IN THE NEWS: The World According to Gawande
In the DC parlor game of comparing the Clinton health reform debate to the current one, here's our favorite entry. In 1993 we had Betsy McCaughey infamously trashing health reform in The New Republic. In 2009, thank goodness, we have Gawande's piece on the extraordinary high costs of medical care in McAllen, Texas, which has reverberated all the way to the White House, and naturally it's come under attack. Gawande responds on The New Yorker's website, with words and numbers. He addresses three common critiques:
- People in McAllen are poor. So are people in El Paso, which spends much less and has comparable or better health outcomes.
- Snowbirds (elderly northerners winter in McAllen—who knew?) distort the health spending data. No they don't. Their Medicare costs are calculated in their home community.
- It's all about malpractice. No it's not. And even if it was, it wouldn't explain why doctors in McAllen practice more "defensive" medicine than just about anyone else on the planet.
As Gawande noted in the original article and in his follow up post, perverse financial incentives, and the local medical practice patterns and culture are the main reasons that McAllen spends $14,946 per Medicare enrollee.
That's more than the local per capita income. It's the second-highest Medicare spending in the United States and essentially double El Paso's cost of $7,504 per enrollee.

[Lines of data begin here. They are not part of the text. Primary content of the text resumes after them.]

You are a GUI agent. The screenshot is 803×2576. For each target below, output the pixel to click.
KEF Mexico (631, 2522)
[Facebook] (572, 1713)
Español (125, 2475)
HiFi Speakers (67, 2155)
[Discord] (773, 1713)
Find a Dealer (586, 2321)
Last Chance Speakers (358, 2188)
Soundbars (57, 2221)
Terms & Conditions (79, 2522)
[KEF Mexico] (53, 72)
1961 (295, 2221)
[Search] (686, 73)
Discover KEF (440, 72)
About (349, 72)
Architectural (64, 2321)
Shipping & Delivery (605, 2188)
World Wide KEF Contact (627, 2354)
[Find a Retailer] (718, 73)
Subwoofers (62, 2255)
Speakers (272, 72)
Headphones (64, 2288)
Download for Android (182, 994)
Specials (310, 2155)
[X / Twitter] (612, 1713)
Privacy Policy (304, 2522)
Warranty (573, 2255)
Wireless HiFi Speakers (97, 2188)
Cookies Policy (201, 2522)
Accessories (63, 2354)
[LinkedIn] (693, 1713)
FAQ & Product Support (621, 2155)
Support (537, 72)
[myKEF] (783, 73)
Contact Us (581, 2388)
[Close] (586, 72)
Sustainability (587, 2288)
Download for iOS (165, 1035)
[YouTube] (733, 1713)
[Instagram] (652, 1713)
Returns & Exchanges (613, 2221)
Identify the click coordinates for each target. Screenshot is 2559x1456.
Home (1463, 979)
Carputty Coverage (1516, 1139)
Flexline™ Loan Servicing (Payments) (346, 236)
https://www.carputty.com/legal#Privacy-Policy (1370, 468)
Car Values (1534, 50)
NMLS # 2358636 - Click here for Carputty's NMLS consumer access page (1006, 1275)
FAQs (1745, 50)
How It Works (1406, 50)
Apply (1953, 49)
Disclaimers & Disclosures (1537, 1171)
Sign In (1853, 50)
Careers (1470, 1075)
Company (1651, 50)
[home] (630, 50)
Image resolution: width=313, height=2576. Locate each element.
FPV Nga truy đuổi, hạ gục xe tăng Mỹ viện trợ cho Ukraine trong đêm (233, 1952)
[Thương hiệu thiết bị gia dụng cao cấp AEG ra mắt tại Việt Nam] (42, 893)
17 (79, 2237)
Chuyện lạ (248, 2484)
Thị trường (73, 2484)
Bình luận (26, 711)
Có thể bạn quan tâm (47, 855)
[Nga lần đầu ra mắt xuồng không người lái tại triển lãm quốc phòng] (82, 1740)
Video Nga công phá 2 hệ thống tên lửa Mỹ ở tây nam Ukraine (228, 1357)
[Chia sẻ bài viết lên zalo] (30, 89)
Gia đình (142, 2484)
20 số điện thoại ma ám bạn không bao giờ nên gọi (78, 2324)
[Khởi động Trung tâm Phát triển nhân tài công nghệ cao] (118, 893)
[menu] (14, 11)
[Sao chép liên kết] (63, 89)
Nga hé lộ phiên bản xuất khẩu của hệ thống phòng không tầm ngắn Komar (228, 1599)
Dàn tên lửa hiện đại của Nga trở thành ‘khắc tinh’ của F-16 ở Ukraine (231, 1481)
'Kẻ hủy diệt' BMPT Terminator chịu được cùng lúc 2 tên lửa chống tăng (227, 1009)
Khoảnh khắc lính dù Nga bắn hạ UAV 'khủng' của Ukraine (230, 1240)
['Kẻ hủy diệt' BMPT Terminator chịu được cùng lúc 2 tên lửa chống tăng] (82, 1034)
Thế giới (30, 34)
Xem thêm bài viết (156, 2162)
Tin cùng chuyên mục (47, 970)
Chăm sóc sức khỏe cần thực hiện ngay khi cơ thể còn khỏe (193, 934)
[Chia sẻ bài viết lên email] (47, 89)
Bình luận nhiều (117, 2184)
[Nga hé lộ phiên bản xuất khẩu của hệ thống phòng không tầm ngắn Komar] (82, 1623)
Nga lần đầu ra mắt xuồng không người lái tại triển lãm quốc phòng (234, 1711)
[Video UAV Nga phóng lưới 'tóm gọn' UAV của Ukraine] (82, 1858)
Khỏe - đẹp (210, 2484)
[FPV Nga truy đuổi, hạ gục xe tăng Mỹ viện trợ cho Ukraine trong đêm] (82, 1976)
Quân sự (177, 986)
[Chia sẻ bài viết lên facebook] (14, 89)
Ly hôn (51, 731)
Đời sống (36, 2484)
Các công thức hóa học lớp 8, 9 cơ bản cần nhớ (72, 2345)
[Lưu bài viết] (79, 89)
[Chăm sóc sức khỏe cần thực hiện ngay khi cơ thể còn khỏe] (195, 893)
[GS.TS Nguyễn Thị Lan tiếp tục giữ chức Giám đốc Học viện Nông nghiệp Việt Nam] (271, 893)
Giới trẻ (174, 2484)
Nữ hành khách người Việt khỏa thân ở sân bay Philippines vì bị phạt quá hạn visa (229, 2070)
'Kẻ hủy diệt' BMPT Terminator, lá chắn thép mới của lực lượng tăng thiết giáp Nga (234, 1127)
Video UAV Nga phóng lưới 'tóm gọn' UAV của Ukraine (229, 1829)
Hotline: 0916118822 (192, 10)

McAllen's doctors do more pacemaker insertions, knee replacements, carotid operations, coronary artery stents and just about everything else you can think of. Except hospice (which typically doesn't earn the doctors much money, even though it can be very good for the patients). McAllen has more hospital beds than four out of five American cities. And as we've learned in the past, once the hospital bed is made, patients end up lying in it.
We all know Gawande can do words. Here he also does numbers:

He adds:
One last point worth remembering here: McAllen's spending was almost identical to El Paso's in the early nineteen-nineties. By the late nineties, however, it had become one of the most expensive regions in the country for Medicare and it has continued that way. Yet, public data show no sudden decline in health status or income for the McAllen population.
As we look across the enormous differences in health-care spending in our country, what we are witnessing are enormous differences in the way medicine is practiced. There are lessons to be learned from examining what the positive outliers do differently to prevent themselves from going McAllen's way. Studying what they have accomplished, and changing the financial incentives in our system to replicate it, could make care far better for patients in McAllen. Indeed, it could make care far better for patients across the country.
So to go back to the parlor game. Gawande has inspired us to update that Clinton era slogan for the heatlh debate of our times: "It's the incentives, stupid."
P.S. This was actually Gawande's second terrific piece on health reform this year. An earlier one describing other countries' gradual paths toward covering everyone got noticed but didn't make as big a splash. We blogged on it here, and we've also covered Gawande's work on quality, safety and surgical checklists (here, here, here, here, here, here, here and here)
Gawande also chatted recently with Ezra Klein about some other aspects of the health reform debate.